As there is not a single company that does not use transportation means for the commuting of its employees, or never consumes any manufactured product, be it paper sheets, that lead to greenhouse gases emissions when produced, there is not a single company that doesn't exert, directely or indirectely, a pressure on the future climate.

Any company or office activity (even not for profit) can therefore have a legitimate interest in the greenhouse gases emissions that it generates, directely or indirectely. As the place where the greenhouse gases emissions occur are of no importance, any decrease, be it on the direct emissions, or the indirect emissions, is a "profit" in the present case.
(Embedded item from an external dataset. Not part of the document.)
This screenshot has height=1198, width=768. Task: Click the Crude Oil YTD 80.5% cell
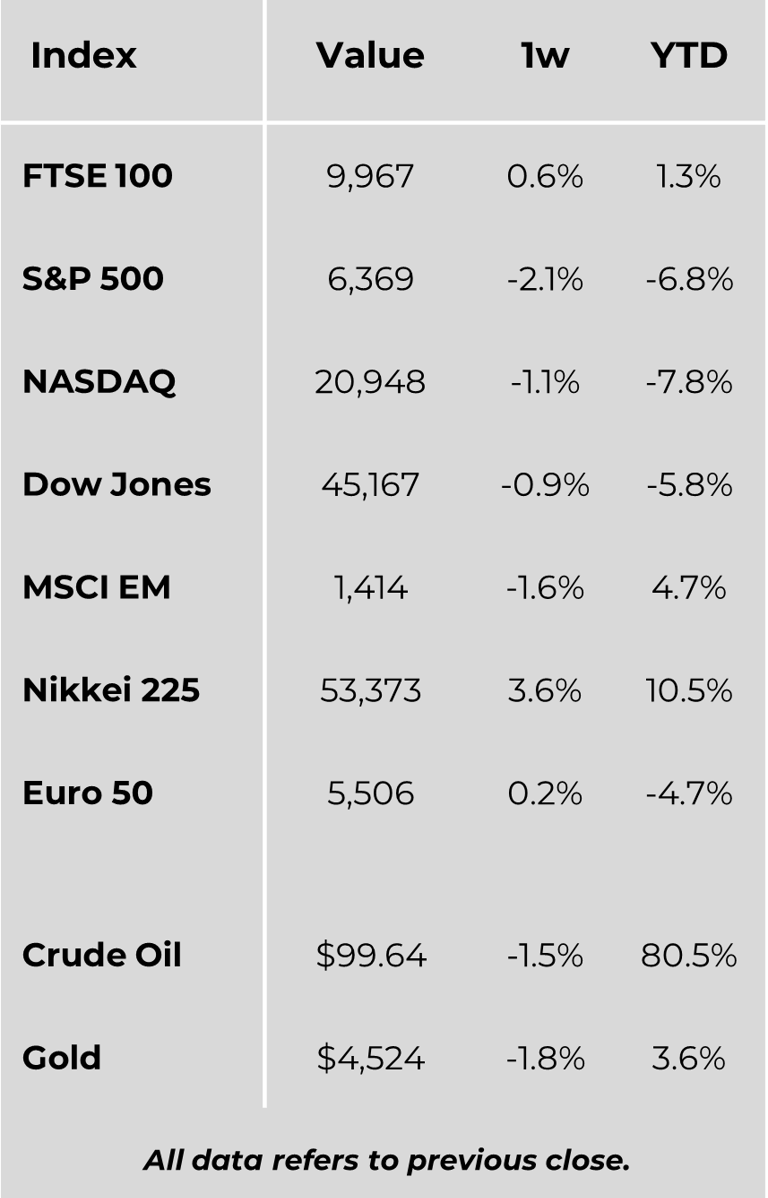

And, of course, it is not possible to establish priorities for action without measuring the respective contributions of the various sources of greenhouse gases, direct or indirect. Anyone can contribute, and it is only through measurement that it is possible to know where are the reduction possibilities, and what they consist of.

That is why I contributed to setting up, from mid-2000 to present, for the french energy and environment agency, ADEME, and the french Mission Interministérielle pour l'Effet de Serre, a methodology - and an associated tool - that allows to estimate both the direct and indirect emissions for any industrial or office activity, the "Carbon Inventory". . This name designates both:

a method to estimate the greenhouse gases emissions, compatible with the GHGprotocol initiative,

an Excel worksheet ready to use to make the calculations, compare the emissions from one year to another, and evaluate the reduction potential of various possible actions,

the worksheet user's guide,

the document describing the setting up of the tool, the general rules followed, the calculation of the default emission factors, and the sources used.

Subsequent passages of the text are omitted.